▶ [Quellenauszug]
· · · ·
Margen werden zum Prüfstein
Der Knackpunkt liegt nun bei der Bruttomarge. Broadcom erwartet im laufenden Quartal rund 74 Prozent und verweist auf den höheren Anteil von KI-Halbleitern.
Bank of America rechnet mit weiterem Druck in Richtung 72 bis 73 Prozent. Das wäre kein Einbruch, würde aber die Bewertung stärker an die Qualität des Wachstums binden.
Auf der Nachfrageseite spricht vieles für Robustheit. Broadcom meldet KI-Halbleiterbuchungen von 30 Milliarden Dollar, nachdem zuletzt 10,8 Milliarden Dollar ausgeliefert wurden.
· · · ·
Datensatzeinträge
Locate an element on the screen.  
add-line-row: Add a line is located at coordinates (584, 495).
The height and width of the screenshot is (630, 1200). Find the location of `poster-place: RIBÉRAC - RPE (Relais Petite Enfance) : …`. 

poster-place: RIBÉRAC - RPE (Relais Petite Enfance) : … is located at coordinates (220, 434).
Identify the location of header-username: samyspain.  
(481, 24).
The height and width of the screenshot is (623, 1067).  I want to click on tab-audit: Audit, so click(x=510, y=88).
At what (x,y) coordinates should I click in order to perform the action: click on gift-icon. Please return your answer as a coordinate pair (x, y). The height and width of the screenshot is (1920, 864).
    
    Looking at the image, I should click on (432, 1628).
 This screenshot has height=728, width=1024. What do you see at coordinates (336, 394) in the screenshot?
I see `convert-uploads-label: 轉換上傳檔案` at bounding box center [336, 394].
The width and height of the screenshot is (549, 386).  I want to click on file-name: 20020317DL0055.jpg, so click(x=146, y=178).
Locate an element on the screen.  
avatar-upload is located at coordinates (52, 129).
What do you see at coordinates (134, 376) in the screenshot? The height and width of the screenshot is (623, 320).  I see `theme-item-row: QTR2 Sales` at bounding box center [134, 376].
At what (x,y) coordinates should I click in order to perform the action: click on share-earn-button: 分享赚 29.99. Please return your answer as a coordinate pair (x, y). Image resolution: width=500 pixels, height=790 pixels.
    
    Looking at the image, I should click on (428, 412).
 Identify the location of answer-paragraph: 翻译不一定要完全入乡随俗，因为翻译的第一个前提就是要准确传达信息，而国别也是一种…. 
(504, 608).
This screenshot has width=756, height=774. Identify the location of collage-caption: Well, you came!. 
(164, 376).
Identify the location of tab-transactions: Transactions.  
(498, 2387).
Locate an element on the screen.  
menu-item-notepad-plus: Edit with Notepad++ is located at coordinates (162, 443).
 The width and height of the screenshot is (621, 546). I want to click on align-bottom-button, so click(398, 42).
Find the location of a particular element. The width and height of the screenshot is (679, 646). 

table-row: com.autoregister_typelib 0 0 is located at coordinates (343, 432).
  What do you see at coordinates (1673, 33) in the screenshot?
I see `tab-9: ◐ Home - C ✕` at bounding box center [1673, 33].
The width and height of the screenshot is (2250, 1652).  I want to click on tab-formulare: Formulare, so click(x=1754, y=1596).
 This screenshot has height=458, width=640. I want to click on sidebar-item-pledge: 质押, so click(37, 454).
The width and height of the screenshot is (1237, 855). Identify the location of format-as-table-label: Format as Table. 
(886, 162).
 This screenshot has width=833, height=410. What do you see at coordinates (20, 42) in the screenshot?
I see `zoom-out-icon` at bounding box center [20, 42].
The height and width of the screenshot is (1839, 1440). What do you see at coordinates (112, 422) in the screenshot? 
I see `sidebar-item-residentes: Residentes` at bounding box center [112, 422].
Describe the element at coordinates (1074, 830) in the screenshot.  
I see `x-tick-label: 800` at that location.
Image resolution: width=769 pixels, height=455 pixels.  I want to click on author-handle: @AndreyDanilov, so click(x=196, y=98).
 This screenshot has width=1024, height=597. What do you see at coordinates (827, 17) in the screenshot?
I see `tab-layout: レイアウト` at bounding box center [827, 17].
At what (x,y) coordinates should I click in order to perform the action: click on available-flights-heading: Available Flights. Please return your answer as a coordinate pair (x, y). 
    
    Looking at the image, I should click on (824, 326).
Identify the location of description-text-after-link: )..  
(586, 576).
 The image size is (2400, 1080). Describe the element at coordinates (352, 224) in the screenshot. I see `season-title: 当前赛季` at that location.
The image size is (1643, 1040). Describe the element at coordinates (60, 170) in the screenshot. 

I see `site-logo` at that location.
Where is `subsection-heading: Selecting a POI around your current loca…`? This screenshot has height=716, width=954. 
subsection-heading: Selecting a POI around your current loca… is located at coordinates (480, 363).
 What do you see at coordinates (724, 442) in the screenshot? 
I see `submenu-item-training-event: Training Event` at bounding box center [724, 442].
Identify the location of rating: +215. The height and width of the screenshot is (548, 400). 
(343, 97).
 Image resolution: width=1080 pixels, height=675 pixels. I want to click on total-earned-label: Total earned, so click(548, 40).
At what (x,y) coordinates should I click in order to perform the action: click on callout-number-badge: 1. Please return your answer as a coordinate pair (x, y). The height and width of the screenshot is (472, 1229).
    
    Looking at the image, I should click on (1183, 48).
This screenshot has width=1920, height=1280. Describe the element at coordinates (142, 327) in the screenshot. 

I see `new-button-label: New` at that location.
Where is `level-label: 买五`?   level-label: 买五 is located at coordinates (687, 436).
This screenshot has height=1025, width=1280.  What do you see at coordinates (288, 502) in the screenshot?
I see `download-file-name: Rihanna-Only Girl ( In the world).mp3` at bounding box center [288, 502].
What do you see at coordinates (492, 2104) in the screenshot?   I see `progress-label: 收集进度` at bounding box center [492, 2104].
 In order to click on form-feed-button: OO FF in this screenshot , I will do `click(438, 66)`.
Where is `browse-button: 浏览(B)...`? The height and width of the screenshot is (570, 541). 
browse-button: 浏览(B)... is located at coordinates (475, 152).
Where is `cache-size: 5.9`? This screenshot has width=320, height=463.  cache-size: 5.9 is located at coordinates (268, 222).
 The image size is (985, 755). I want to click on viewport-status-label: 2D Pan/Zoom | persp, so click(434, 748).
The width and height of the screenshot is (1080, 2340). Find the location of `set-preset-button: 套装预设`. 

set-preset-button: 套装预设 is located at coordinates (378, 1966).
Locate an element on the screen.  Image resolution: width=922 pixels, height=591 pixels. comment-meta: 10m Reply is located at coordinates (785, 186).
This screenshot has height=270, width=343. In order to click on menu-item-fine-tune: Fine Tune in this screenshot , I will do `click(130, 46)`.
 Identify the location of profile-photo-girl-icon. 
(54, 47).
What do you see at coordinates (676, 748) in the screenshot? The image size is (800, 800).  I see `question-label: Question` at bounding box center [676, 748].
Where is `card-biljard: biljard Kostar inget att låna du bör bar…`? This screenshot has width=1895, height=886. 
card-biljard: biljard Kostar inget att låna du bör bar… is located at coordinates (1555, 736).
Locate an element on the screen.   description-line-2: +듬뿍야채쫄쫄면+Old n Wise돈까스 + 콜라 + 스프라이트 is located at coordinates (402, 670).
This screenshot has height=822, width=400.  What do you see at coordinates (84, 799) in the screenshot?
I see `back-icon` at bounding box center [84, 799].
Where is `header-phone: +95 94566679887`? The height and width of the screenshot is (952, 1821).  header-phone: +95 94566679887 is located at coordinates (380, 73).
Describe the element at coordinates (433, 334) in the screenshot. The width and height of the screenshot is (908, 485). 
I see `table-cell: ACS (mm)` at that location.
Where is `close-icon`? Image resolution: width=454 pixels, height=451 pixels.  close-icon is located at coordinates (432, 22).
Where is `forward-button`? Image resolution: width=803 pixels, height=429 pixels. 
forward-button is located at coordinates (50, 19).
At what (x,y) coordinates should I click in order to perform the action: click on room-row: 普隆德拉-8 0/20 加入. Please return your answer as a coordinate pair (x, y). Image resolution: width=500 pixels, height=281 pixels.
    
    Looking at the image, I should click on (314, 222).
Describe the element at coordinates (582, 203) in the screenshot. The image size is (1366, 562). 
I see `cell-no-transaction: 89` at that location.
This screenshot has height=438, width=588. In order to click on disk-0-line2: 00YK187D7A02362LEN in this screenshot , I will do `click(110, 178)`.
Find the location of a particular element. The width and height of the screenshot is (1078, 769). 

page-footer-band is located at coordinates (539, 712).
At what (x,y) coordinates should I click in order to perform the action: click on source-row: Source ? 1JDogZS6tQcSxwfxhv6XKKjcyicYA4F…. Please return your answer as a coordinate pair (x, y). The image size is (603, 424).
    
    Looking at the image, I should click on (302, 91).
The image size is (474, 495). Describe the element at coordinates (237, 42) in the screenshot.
· · · ·
▶ [Aufgabenstellung]
(a) Schreiben Sie einen Abschnitt aus dem Auszug über Broadcoms Margen wortgetreu ab. Beginnen Sie bei den Worten „Auf der Nachfrageseite“ und hören Sie nach den Worten „Dollar ausgeliefert wurden.“ auf.
(b) Führen Sie den Auszug über Broadcoms Margen im Anschluss an seinen letzten Satz weiter.

▶ [Antwortteil]
(a)
Auf der Nachfrageseite spricht vieles für Robustheit. Broadcom meldet KI-Halbleiterbuchungen von 30 Milliarden Dollar, nachdem zuletzt 10,8 Milliarden Dollar ausgeliefert wurden.

(b)
Die Bilanz bleibt ebenfalls solide. Der Kassenbestand stieg auf 19,6 Milliarden Dollar, nach 14,2 Milliarden Dollar im Vorquartal.
Der nächste Prüfpunkt ist klar: die Marge. Sinkt sie Richtung 72 bis 73 Prozent, dürfte die starke KI-Umsatzstory weniger Gewicht haben. Stabilisiert sie sich nahe 74 Prozent, rücken Auftragsbestand und Langfristziel wieder stärker in den Vordergrund.